Pont de Coude © ebay.fr

Les eaux étaient tumultueuses par endroit et gelées là où le courant n’était pas assez fort, comme près des berges ou dans un coude de rivière. Hélas au moment où Pierre André s’apprêtait à quitter le pont, l’une des bêtes de son attelage glissa sur une plaque de gel. Probablement que la bête affolée a tenté de retrouver son équilibre, dans un vain mouvement de pattes désordonné et de mugissements de panique. Mais l’attelage a commencé à basculer dangereusement puis, inexorablement, le poids de la charrette les a emporté tous dans la froide rivière. Y compris Pierre André. Et c’est ainsi qu’il disparut le 11 décembre 1833 au Pont de Coude.

C’est aussi la raison de ma visite : je viens voir comment va la famille. Comment elle a supporté l’épreuve et l’injustice de cet accident. J’ai attendu un peu pour leur laisser passer les premiers moments les plus difficiles et, plus pragmatiquement, pour que les routes soient praticables alors que l’hiver venait enfin de desserrer son étau. Enfin, en cet après-midi d’avril, je me suis décidée à venir.

Pierre André avait 52 ans. Il s’était marié en premières noces avec mon ancêtre directe Marie Jeanne Becqué (dont il avait eu trois enfants), puis en secondes avec Marie Anne Desmarest. Leur mariage avait eu lieu en 1833. Pierre André avait alors 49 ans et Marie Anne 53.

Nous discutions dans la maison de cet accident et de la douleur qu’il avait entraînée : Marie Anne ne s’était jamais mariée avant Pierre André. Mais elle l’avait aimée tout de suite, lui et ses trois grands enfants. Cependant le bonheur fut de courte durée : deux ans et demi seulement.

Dans le silence des souvenirs, soudain, un bruit se fit entendre. C’était comme une lointaine rumeur au début. Presque un murmure. Mais cela ne s’arrêtait pas : au contraire, cela s’amplifiait. Victor, fils de Pierre André (et mon ancêtre direct), se leva et alla ouvrir pour voir ce qui se passait : de la table où nous étions restées assises, nous distinguions clairement, Marie Anne et moi, une foule qui se rapprochait. Des enfants couraient devant. Puis des adultes, des hommes en majorité. Enfin, fermant la marche, une charrette. Ils avaient un air bizarre : certains paraissaient excités, d’autres effrayés, d’autres encore ébahis. Mais tous avaient un point commun : ils avaient l’air frappé d’horreur.

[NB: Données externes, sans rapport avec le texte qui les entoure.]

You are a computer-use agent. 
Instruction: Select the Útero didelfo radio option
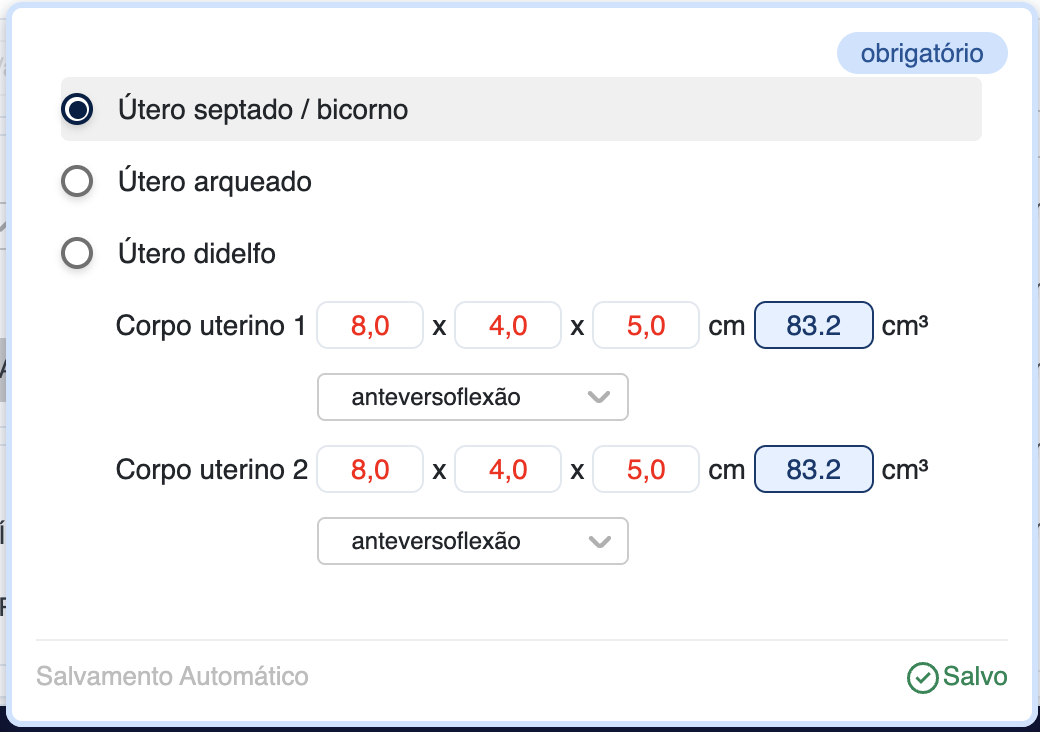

Finalement la petite foule s’arrêta à une distance respectueuse de la maison. Alexandre Bizet, le beau-frère de Victor, avait été poussé devant par les autres. Il hésitait, ne savait comment délivrer cette nouvelle pour laquelle ils étaient tous là.

- Et bien quoi ? le pressa Victor. Que se passe-t-il ?
Mais Alexandre hésitait toujours : il ne trouvait pas les mots. Peut-être tout simplement parce qu’il n’y a guère de mot dans ces cas-là.
- Nous avons trouvé…
- Oui ? Et bien quoi ? Qu’avez-vous trouvé ?
Alexandre regarda la charrette, sans rien pouvoir ajouter.

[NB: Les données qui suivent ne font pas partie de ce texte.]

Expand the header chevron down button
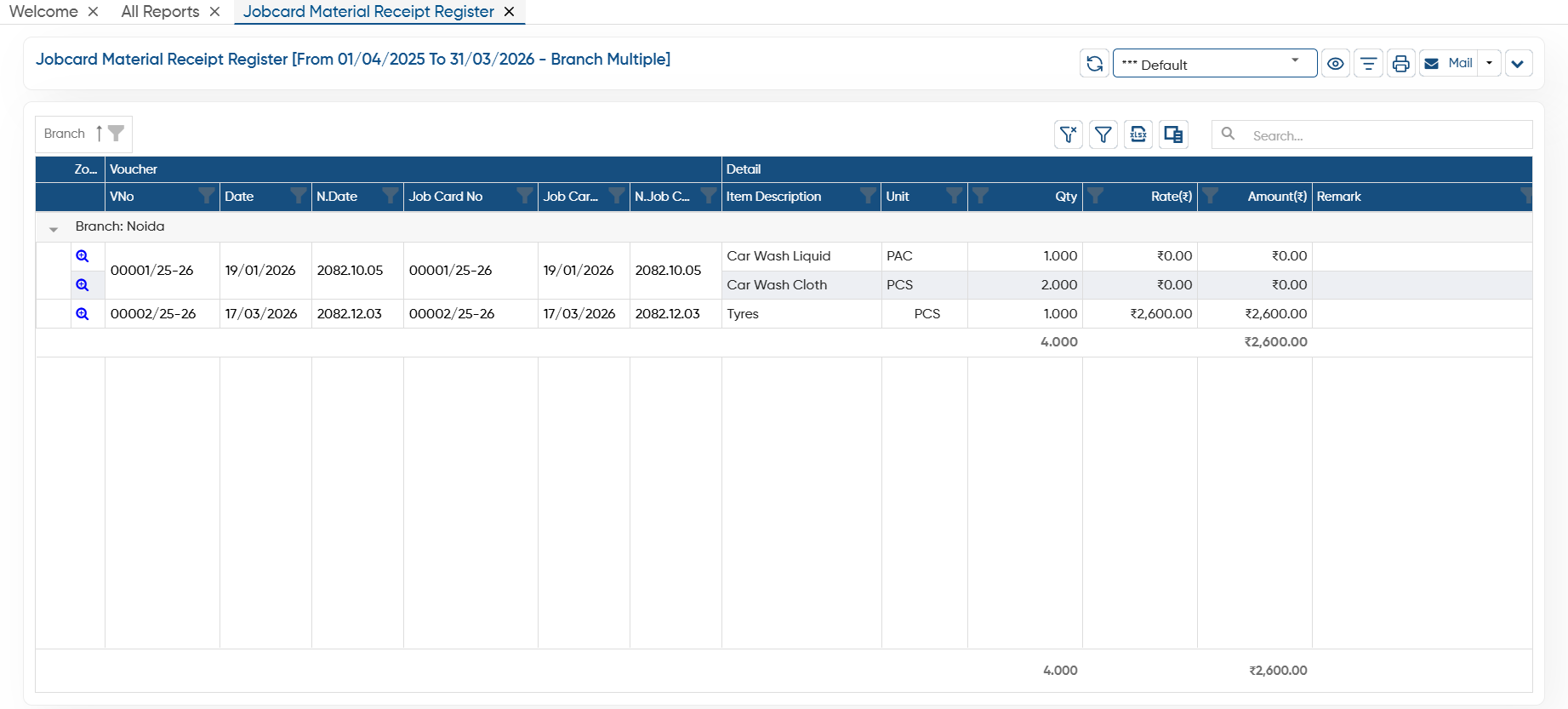 (1518, 64)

Victor s’approcha de l’attelage. Il y avait quelque chose dessus, caché par un drap : c’était une forme longue et étroite. Un silence total régnait dans le groupe, chacun retenant sa respiration. Finalement, Victor souleva un coin du drap et bondit aussitôt en arrière, un hoquet d’horreur brisant le silence de l’assemblée. Sa figure devint pâle. Non plutôt grise, en fait.
Marie Anne et moi nous précipitâmes vers le groupe mais Alexandre la retint d’un bras ferme :
- Non ! Non ! Vous ne devez pas…
- Mais qu’est-ce qu’il se passe ?
Un homme s’approcha :
- Je suis désolé, Madame Gibert, mais… Nous avons trouvés… Lui aussi hésitait à le dire. C’est finalement Victor, dont le visage n’avait pas repris ses couleurs, qui acheva la phrase dans un souffle :
- Papa !
- Quoi ? Mais il a disparu dans la rivière il y a quatre mois…
- C'est-à-dire qu’avec le dégel… on l’a retrouvé en aval du pont, pris dans des branchages qui pendaient dans l’eau, dans un bras mort de la rivière.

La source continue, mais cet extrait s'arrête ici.